Ben Bernanke moved to bolster the Fed's inflation-fighting credibility in financial markets after the startling data showed that soaring fuel and food prices triggered a 1.1 per cent leap in US consumer prices in June alone, marking the steepest monthly gain since June 1982.
The surge in price propelled the headline US inflation to a heady 5 per cent, its highest level since 1991.
Mr Bernanke responded yesterday by reassuring Congress that curbing inflation remained the Fed's main goal, even amid conflicting pressures from the deepening US downturn, worsening financial turmoil, and rising American joblessness.
“Inflation is too high, and it's a top priority of the Federal Reserve to run a policy that is going to bring inflation to an acceptable level consistent with price stability,” he told the US House of Representatives Financial Services Committee.

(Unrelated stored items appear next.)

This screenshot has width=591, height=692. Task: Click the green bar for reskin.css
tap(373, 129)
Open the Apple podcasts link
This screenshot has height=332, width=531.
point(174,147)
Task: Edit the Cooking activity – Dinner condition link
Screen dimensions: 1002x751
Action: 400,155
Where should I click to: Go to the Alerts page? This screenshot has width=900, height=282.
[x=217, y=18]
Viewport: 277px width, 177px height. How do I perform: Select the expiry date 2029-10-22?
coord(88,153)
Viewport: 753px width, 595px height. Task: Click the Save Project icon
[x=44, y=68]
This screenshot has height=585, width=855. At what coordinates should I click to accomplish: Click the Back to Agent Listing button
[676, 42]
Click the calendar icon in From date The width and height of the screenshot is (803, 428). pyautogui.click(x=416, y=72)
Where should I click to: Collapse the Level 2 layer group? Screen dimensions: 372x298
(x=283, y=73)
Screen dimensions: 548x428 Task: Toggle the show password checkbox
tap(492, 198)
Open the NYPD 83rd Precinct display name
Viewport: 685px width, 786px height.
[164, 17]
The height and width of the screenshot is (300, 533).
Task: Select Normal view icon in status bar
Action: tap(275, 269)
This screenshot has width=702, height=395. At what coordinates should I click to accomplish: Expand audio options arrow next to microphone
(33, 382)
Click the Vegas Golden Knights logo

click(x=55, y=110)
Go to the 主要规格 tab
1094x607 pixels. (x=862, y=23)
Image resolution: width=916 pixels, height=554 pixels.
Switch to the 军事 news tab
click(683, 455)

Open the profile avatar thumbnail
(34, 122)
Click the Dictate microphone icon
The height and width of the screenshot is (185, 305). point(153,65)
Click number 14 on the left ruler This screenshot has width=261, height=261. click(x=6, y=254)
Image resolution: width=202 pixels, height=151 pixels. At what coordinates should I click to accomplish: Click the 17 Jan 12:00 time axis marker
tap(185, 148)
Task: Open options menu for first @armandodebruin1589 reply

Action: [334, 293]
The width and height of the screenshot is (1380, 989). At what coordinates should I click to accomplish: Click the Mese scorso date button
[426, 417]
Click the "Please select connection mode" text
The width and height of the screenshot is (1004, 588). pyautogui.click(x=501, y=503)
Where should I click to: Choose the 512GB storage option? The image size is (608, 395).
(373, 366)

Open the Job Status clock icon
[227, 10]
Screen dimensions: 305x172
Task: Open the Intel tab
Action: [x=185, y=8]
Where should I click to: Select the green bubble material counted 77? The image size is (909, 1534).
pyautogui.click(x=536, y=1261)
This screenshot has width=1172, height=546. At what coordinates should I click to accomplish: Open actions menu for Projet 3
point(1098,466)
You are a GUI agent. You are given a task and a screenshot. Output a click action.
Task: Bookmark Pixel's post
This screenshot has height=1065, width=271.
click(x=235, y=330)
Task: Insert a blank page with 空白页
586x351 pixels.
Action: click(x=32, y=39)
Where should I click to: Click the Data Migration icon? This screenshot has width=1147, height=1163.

His comments came as the Fed's new emphasis on combating inflation was further underlined as it emerged that its top officials believed that its next move was likely to be to raise US interest rates. Minutes showed that the June 24 and 25 meeting of the Fed's rate-setting Open Market Committee (FOMC) concluded: “With increased upside risks to inflation and inflation expectations, members believed that the next change in the stance could well be an increase [in rates].
The dollar rebounded from Tuesday's record lows as Mr Bernanke combined his own emphasis on the Fed's determination to rein-in inflation by again brandishing the threat that Washington could intervene to halt the slide in the US currency.
In a new signal of growing concern at the Fed that the dollar's rapid decline on foreign exchanges is stoking inflationary pressures by driving up America's import bills, Mr Bernanke fired a fresh warning at the markets, making clear that currency intervention remains a weapon at the disposal of the US central bank and Treasury.
“Market intervention is a policy that's been undertaken a few times. I think it's something that should be done only rarely, but there may be conditions in which markets are disorderly where some temporary action is justified,” he said.
The Fed chief's comments reinforced a ground-breaking move last month when he delivered his first significant public remarks on the dollar, normally the territory of the US Treasury in an apparent attempt to call a halt to its heavy losses. Then, he made clear that “we are attentive to the implications of the changes in the value of the dollar for inflation”. He said that the currency's slide had “contributed to the unwelcome rise in import prices and consumer price inflation”.
Yesterday's news of the June surge in US inflation combined with news that private investors shunned American assets during May, triggering a rare net outflow of investment capital from the United States, to pile further pressure on the dollar.
The developments raised the spectre of a vicious circle taking hold in which rising inflation makes US assets less appealing to investors, hitting inflows of “hot money” into America, and so further undermining the dollar, and further inflaming inflationary pressures.
Official figures showed that there was an overall net outflow of £2.5 billion (£1.25 billion) in capital from US markets in May, compared with a $61.6 billion inflow in April.
Despite the increased threat from the Fed of rate increases, it is unlikely to be in any hurry to tighten policy, as Mr Bernanke also made clear that it remains alert to America's growing economic plight.
“This is clearly a tough time,” he said. “Conditions are tough on average families.” Those pressures were emphasised yesterday as other figures showed Americans' real weekly earnings, after inflation tumbled by 0.9 per cent last month.
Fannie and Freddie will not fail, says Fed chief
— Fannie Mae and Freddie Mac, the crisis-hit US mortgage lending groups, are in no danger of failing, the US Federal Reserve's Chairman told Congress yesterday.
— Ben Bernanke tried to strengthen reassurances over the future of the two key players in America's slumping housing market that he and Henry Paulson, the US Treasury Secretary, gave on Tuesday.
— The two troubled lending companies, which own or guarantee half of America's mortgage debts, worth more than $5 trillion, were adequately capitalised, the Fed chief said.
— His comments came as congressional Democrats and the Bush Administration were scrambling to shore-up support for a far-reaching housing market rescue Bill as Republican backing for it began to ebb away. Many congressional Republicans were balking at the US Treasury aim to add to the Bill measures to prop up Freddie Mac and Fannie Mae.